Thanks to ek hornbeck, click on the link and you can access all the past “Punting the Pundits”.

Robert Kuttner: Where is Our Crisis President?

Obama should have steered us away from disaster. Instead he drove us straight to it.

Like most American spectators watching this slow-motion train wreck of a budget disaster, I have assumed that at the last minute the damsel would be pulled off the track of the oncoming train. Somehow, the Republicans would appreciate the stakes, a compromise (albeit on sickeningly Republican terms) would be reached, and the nation would be spared the catastrophe of default-a gratuitous deepening of an already dire economic mess.
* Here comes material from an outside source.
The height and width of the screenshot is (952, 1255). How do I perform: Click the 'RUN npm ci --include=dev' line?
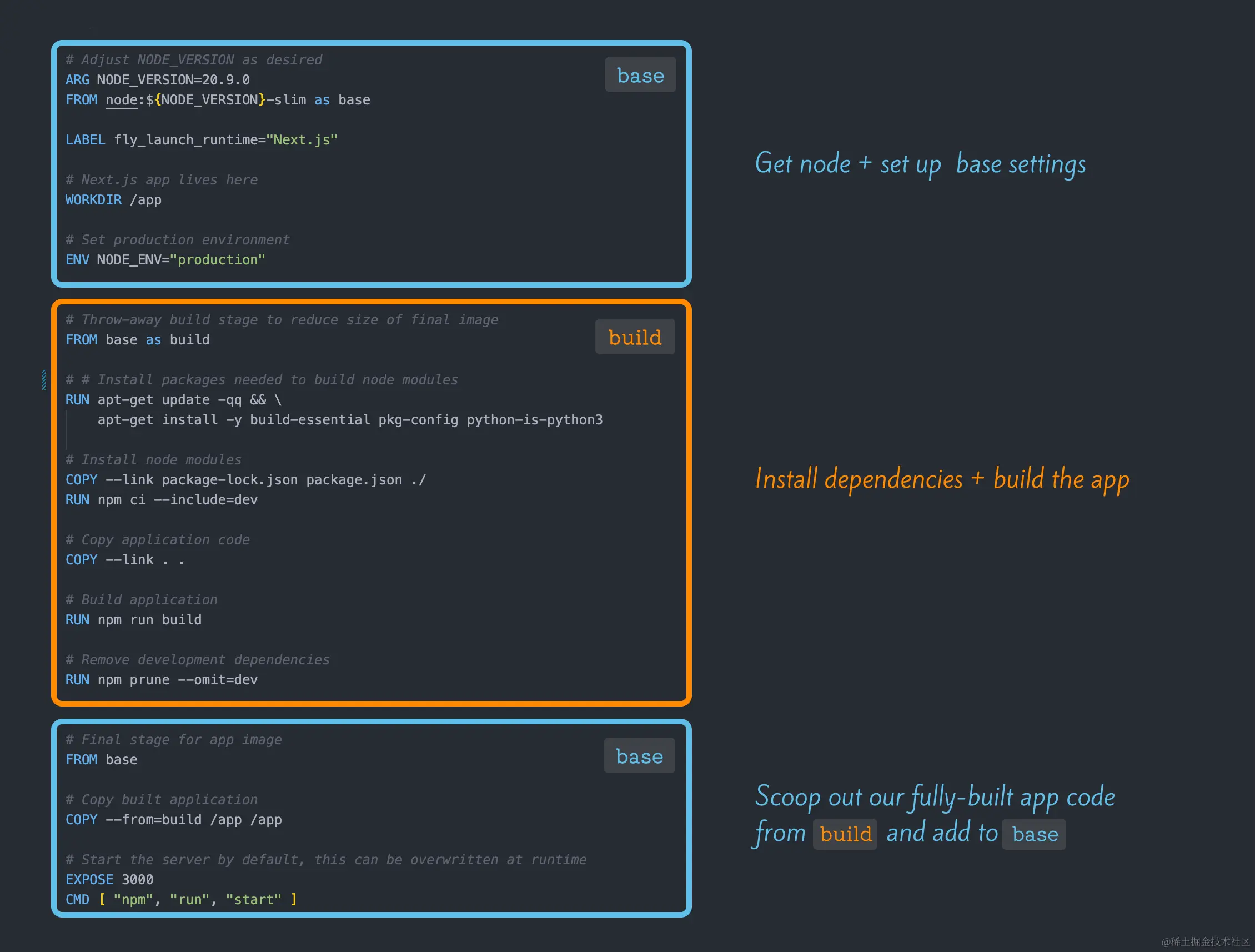tap(161, 500)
Now I am not so sure. In the last 48 hours, the Republicans have dug in even more, and Democrats are drawing the line at the Reid plan (which is already far too Republican).

For those who think that a default won’t happen because it is in nobody’s interest, think back on World War I. It was in nobody’s interest. Yet it destroyed Europe’s common civilization and ushered in nearly a century of economic instability and war. World War I occurred because both sides dug in and assumed the other would have to blink first. But that was a miscalculation. Instead of a last-minute deal, we got four years of trench warfare, economic ruin, and millions of wasted lives. Oops.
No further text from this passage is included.